## WHAT THIS TASK INVOLVES
The expected response is a copy of every line in the entries below that includes the word "computer".
Start of SUPPLIED INFORMATION
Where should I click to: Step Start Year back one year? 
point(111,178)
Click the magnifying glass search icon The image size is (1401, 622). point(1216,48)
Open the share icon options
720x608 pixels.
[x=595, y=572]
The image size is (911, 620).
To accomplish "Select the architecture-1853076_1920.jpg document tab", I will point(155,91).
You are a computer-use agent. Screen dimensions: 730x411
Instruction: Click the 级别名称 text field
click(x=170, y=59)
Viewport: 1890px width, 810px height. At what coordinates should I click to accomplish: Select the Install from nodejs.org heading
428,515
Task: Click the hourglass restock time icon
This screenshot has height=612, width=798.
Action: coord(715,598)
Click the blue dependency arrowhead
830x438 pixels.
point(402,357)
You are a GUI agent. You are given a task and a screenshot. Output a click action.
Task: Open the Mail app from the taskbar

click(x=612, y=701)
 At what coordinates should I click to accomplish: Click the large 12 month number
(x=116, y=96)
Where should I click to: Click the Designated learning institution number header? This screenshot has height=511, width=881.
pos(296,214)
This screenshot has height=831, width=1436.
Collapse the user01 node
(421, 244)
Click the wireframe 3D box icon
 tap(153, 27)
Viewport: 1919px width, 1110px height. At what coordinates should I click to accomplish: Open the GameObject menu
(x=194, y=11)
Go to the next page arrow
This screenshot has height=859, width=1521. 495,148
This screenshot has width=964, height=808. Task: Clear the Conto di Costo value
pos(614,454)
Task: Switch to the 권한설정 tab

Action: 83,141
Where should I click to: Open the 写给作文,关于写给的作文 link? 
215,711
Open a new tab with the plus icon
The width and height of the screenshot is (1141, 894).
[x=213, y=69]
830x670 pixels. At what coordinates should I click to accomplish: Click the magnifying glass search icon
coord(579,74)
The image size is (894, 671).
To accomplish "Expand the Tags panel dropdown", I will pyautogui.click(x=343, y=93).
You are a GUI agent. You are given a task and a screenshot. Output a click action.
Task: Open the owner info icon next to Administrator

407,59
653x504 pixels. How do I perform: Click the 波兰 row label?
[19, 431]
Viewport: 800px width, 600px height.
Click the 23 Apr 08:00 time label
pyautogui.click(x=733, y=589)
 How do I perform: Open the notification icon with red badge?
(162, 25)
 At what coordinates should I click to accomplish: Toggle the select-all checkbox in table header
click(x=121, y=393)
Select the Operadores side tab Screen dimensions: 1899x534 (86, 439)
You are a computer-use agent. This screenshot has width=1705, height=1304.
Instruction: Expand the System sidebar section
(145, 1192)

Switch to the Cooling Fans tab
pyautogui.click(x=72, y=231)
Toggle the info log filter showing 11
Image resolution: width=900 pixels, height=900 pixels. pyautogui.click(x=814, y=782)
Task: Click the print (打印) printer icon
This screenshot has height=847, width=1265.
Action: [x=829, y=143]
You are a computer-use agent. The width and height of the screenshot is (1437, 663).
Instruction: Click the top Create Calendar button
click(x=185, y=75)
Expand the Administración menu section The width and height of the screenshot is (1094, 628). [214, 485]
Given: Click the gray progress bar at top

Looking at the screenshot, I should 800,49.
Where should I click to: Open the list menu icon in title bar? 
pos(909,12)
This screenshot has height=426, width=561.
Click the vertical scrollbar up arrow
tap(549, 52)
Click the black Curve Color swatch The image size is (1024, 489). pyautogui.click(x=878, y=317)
End of SUPPLIED INFORMATION
## RESULT OF THIS TASK
You are a computer-use agent. Screen dimensions: 730x411
You are a computer-use agent. This screenshot has width=1705, height=1304.
You are a computer-use agent. The width and height of the screenshot is (1437, 663).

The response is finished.